- **Entries supplied**
►

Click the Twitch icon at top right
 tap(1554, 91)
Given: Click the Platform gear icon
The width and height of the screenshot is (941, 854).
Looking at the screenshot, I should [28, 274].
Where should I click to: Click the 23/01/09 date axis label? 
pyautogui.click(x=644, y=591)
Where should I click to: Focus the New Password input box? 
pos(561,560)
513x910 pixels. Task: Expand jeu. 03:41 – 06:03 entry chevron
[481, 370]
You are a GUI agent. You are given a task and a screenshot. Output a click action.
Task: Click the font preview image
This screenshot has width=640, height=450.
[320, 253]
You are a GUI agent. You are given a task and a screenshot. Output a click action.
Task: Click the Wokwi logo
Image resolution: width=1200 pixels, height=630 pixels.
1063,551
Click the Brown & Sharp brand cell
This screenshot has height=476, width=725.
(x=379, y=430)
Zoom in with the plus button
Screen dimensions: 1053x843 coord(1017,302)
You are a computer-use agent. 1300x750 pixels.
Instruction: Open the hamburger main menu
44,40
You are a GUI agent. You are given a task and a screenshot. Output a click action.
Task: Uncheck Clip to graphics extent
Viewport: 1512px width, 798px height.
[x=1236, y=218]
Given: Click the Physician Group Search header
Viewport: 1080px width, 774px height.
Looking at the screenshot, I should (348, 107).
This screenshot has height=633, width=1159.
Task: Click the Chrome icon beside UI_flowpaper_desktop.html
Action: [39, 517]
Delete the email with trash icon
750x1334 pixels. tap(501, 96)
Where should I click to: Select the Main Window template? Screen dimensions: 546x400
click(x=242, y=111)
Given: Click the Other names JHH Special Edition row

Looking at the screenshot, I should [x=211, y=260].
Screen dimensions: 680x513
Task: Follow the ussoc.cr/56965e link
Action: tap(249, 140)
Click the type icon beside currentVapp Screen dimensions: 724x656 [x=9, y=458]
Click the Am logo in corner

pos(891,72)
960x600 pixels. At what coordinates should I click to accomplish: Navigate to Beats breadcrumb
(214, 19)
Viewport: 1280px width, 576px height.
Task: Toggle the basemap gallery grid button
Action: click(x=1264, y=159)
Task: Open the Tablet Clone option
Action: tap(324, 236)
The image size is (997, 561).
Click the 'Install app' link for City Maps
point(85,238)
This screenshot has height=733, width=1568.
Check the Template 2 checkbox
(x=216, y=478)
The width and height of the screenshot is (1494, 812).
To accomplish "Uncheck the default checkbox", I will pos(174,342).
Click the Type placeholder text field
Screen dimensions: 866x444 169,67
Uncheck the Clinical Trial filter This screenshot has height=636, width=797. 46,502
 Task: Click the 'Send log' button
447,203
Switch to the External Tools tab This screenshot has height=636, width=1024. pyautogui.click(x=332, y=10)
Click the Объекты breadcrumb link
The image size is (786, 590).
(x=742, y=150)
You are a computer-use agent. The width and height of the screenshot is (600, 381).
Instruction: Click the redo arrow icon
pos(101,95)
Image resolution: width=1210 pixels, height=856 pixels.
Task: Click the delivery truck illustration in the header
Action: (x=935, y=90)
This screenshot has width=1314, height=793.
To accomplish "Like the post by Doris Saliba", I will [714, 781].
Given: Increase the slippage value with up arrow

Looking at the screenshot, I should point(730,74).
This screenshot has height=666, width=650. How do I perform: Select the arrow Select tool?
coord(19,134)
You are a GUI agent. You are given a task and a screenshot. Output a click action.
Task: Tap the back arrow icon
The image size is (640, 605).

◄

Please reproduce exactly the lines in the listing above from the one containing "Given: Click the Platform gear icon" through the one containing "Task: Click the Wokwi logo", both included, and nothing more.

- **Answer section**
Given: Click the Platform gear icon
The width and height of the screenshot is (941, 854).
Looking at the screenshot, I should [28, 274].
Where should I click to: Click the 23/01/09 date axis label? 
pyautogui.click(x=644, y=591)
Where should I click to: Focus the New Password input box? 
pos(561,560)
513x910 pixels. Task: Expand jeu. 03:41 – 06:03 entry chevron
[481, 370]
You are a GUI agent. You are given a task and a screenshot. Output a click action.
Task: Click the font preview image
This screenshot has width=640, height=450.
[320, 253]
You are a GUI agent. You are given a task and a screenshot. Output a click action.
Task: Click the Wokwi logo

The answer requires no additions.